I wish Clyde would lay down, just like once a day for like 20 minutes. He is 10 months and has never layed down... unless I put him in his kennel. Everyone talks about the enegry level but I still think I am dealing with a crazier than normal V...ADD of Vizslas if you will. Still love him though...at least I will be pleasently suprised if I ever decide to do this to myself again. Thanks for asking. Anna


----------



## Crazy Kian (Aug 10, 2009)

Nothing major comes to mind. I personally feel he is the way he is because of us and he can't help it. All in all he is a great dog, except when he will not listen, but even that is getting better.
So, if I had to choose one thing, it would be that he learn to lie down in the bed we bought for him. I would like to have him lie/sleep in that at night instead of his crate. Now he just attacks it and tries to shake the living bejeezus out of it ;D.... one day he'll understand :


----------



## barrel browner (Jul 30, 2009)

thanks for your replies guys .... I am probably goin to upset you both as Purdey seems the total opposite of both your V's.....As I type this Purdey is sleepin upside down in her night bed still snoozing ( she's tired only been asleep 10 hours!) and apart from 10/20 mins of that typical V tearing round the garden and the velcroness of her I would say thats the only similarities she has of the breed!!!!!! 

But having said that she's gorgeous,clever,loyal,loving,mad as a hatter (just like me!)and much much more but the one thing I would change FOR HER is to give her more confidence...Purdey is a very nervous girl who at the moment is seeing a dog behaviourist (who is also our trainer so has know Purdey from 10 weeks)...

So if I could Change anything for my soon to be birthday girl it would be that she could have a stress free life and not to feel scared ever again


----------



## Mercutio (Jan 18, 2010)

I have thought about this a lot over the last two and a bit years : At different times I've said "if he would just..... then he'd be perfect"

What I'd really like is for Merc not to react to people he doesn't like with a big woof.

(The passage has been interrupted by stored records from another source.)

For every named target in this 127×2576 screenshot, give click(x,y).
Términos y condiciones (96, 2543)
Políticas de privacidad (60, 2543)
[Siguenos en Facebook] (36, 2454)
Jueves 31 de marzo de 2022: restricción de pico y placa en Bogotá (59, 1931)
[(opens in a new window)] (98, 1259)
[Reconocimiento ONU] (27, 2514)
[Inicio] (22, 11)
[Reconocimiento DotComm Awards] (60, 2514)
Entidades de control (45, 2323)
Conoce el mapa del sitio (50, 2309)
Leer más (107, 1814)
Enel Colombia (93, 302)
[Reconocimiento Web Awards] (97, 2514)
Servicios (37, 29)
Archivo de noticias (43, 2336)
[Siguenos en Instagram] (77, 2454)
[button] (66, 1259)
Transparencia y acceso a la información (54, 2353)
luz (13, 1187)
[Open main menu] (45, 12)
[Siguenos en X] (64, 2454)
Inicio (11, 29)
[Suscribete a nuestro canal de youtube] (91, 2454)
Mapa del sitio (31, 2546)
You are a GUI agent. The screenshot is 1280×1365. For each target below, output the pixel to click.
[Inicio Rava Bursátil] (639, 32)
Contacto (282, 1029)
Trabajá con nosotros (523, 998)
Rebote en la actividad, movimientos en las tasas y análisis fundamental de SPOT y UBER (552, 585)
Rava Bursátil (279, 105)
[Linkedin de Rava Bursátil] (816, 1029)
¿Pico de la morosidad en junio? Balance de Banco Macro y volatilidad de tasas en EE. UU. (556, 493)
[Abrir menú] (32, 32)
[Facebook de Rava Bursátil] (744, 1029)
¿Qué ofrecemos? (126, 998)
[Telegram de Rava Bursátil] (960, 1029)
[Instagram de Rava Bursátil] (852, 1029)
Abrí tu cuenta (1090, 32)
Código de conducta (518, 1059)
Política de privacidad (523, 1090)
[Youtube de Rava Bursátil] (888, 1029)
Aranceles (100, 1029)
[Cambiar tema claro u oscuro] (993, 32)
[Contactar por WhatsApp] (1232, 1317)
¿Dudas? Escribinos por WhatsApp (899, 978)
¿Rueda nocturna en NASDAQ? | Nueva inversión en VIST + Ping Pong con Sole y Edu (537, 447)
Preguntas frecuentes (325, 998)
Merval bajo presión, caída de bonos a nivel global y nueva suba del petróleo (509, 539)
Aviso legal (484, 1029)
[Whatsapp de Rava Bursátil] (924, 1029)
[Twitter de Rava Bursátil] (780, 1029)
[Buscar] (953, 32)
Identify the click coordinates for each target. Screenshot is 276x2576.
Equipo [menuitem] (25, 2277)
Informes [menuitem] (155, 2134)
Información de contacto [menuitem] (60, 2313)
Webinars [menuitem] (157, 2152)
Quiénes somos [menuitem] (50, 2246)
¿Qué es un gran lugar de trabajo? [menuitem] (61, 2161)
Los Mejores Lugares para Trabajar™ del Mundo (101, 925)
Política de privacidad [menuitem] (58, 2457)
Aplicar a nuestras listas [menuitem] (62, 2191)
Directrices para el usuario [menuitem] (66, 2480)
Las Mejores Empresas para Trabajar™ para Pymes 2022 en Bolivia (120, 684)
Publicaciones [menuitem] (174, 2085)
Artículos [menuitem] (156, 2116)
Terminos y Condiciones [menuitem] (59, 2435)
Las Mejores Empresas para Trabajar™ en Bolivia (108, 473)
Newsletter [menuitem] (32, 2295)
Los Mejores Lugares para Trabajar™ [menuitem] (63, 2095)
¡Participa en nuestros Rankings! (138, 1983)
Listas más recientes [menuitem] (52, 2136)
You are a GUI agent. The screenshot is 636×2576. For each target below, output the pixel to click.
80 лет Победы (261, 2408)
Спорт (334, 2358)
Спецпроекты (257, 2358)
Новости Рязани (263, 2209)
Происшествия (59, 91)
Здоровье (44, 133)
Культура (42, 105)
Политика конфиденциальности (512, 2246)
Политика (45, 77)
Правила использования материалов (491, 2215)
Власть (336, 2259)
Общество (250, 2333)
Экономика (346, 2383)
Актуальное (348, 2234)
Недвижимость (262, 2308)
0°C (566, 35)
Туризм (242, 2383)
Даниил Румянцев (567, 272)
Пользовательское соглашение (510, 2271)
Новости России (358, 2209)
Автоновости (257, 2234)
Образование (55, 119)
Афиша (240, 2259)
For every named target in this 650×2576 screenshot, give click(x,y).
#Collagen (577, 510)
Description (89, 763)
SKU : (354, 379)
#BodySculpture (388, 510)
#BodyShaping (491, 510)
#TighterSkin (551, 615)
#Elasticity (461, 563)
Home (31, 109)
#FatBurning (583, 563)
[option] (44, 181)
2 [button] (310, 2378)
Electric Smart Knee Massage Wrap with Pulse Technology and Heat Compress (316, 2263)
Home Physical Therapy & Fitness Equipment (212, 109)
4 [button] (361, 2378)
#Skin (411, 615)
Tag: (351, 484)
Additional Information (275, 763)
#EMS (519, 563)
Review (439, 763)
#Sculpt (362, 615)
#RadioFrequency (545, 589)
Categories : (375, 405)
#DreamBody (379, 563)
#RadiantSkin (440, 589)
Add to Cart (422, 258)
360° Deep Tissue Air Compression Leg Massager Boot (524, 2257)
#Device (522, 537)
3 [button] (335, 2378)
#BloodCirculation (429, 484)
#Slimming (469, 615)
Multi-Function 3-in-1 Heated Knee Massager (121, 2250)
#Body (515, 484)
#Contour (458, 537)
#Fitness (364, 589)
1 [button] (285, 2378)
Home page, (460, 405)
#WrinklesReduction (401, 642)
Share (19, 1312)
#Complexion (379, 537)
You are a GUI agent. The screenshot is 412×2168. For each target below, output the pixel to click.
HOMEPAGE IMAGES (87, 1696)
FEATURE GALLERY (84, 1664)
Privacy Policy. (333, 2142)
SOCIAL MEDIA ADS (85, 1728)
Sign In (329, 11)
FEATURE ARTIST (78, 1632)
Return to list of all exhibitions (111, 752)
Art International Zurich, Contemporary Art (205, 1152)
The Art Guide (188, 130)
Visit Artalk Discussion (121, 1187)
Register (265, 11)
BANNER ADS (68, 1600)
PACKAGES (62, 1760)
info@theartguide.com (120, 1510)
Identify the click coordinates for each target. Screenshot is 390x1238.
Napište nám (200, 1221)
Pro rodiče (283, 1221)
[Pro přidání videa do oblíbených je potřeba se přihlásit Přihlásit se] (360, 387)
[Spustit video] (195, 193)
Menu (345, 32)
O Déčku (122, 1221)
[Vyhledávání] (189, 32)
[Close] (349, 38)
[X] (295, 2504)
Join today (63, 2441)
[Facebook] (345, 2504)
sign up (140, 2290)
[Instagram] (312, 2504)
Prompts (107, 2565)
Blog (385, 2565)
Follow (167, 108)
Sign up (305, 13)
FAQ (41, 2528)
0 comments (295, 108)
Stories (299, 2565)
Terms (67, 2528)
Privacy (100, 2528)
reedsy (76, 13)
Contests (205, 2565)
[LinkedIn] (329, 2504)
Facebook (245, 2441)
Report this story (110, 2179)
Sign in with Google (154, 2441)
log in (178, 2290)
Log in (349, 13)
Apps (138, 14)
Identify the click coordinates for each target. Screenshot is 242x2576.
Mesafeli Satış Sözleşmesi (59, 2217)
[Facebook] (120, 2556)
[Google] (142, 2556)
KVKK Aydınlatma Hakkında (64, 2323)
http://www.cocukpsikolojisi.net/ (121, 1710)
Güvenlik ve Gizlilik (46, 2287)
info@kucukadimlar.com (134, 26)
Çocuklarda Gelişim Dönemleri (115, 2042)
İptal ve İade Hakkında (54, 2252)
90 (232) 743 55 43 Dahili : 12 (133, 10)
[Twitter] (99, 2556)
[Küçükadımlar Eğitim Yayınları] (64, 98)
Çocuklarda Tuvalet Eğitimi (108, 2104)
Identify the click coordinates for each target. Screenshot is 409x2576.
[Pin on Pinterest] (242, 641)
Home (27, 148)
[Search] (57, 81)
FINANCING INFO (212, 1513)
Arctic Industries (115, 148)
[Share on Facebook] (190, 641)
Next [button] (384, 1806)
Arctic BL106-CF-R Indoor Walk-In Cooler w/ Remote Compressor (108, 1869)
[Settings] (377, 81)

I can live with the excess energy, with the insistence on cuddles, with the love of rolling in disgusting, unidentifiable things but I would like to be able to take him out in public with confidence.

However I have to admit it's my fault for not socialising him enough as a puppy. I did a great job with some things, but never considered that he would find girls skipping alarming or plastic bags up trees threatening. We're working on it now but next time I'll make sure my puppy grows up more confident in the world around him.


----------



## gunnr (Aug 14, 2009)

I really don't think I'd change anything. I'd like to see Gunnr eat more, but she just doesn't and leaving the food down has made Tika a little on the chubby side.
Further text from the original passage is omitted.